# Used Car Auction Sales Data Analysis and Machine Learning

<hr>

## Import Libraries

In [11]:
# IMPORT LIBRARIES
try:
    # PYSPARK
    from pyspark.sql import SparkSession
    from pyspark import SparkContext
    from pyspark.sql import SQLContext
    from pyspark.sql import DataFrame
    import pyspark.sql.types as tp
    import pyspark.sql.functions as F
    from pyspark.sql.functions import udf
    from pyspark.sql.types import DoubleType
    
    #Py Spark ML Libraries
    from pyspark.ml.regression import GBTRegressor
    from pyspark.ml.regression import LinearRegression
    from pyspark.ml.feature import OneHotEncoder, StringIndexer, VectorAssembler, StandardScaler
    from pyspark.ml import Pipeline
    from pyspark.ml.tuning import ParamGridBuilder, CrossValidator, CrossValidatorModel
    from pyspark.ml.evaluation import RegressionEvaluator
    from pyspark.mllib.stat import Statistics
    from pyspark.ml.feature import MinMaxScaler
    
    # OTHER LIBRARIES
    import pandas as pd
    import numpy as np
    import glob
    from functools import reduce
    import seaborn as sns
    import matplotlib.pyplot as plt
    from urllib.request import urlopen
    import datetime
    from pathlib import Path
    import six
    from datetime import datetime
    
    print('[SUCCESS]')

    #CATCH ERROR IMPORTING A LIBRARY
except ImportError as ie:
    raise ImportError(f'[Error importing]: {ie}')

[SUCCESS]


## Initializing Spark session and cluster for work enviornment

In [3]:
'''
INITIALIZING SPARK SESSION
- NAME IS SET FOR SPARK SESSION WHEN RUNNING ON LOCAL HOST
'''
# IF RUNNING ON DOCKER (LOCAL) 
spark = SparkSession.builder.master('local').config("spark.executor.memory", "1g").config("spark.driver.memory", "2g").appName('UsedCar_Project').getOrCreate()

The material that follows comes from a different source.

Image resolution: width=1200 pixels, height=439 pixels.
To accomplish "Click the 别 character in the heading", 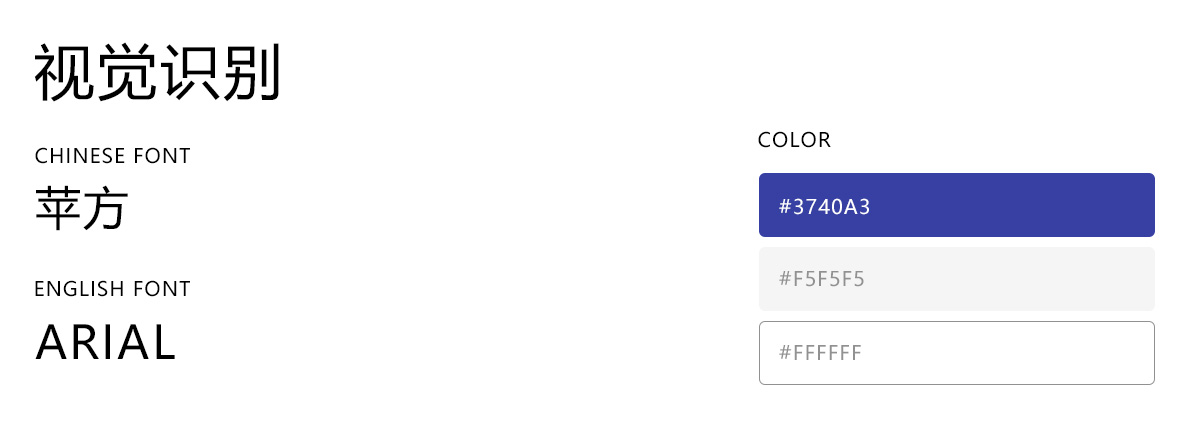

# IF RUNNING ON AMAZON BUCKER (UNCOMMENT AND COMMENT THE TOP
# spark = SparkSession.builder.master('spark://spark-master:7077').config("spark.executor.memory", "1g").config("spark.driver.memory", "2g").appName('UsedCar_Project').getOrCreate()
print(f'[SUCCESSFULLY RUNNING SPARK SESSION] -- {datetime.now()}')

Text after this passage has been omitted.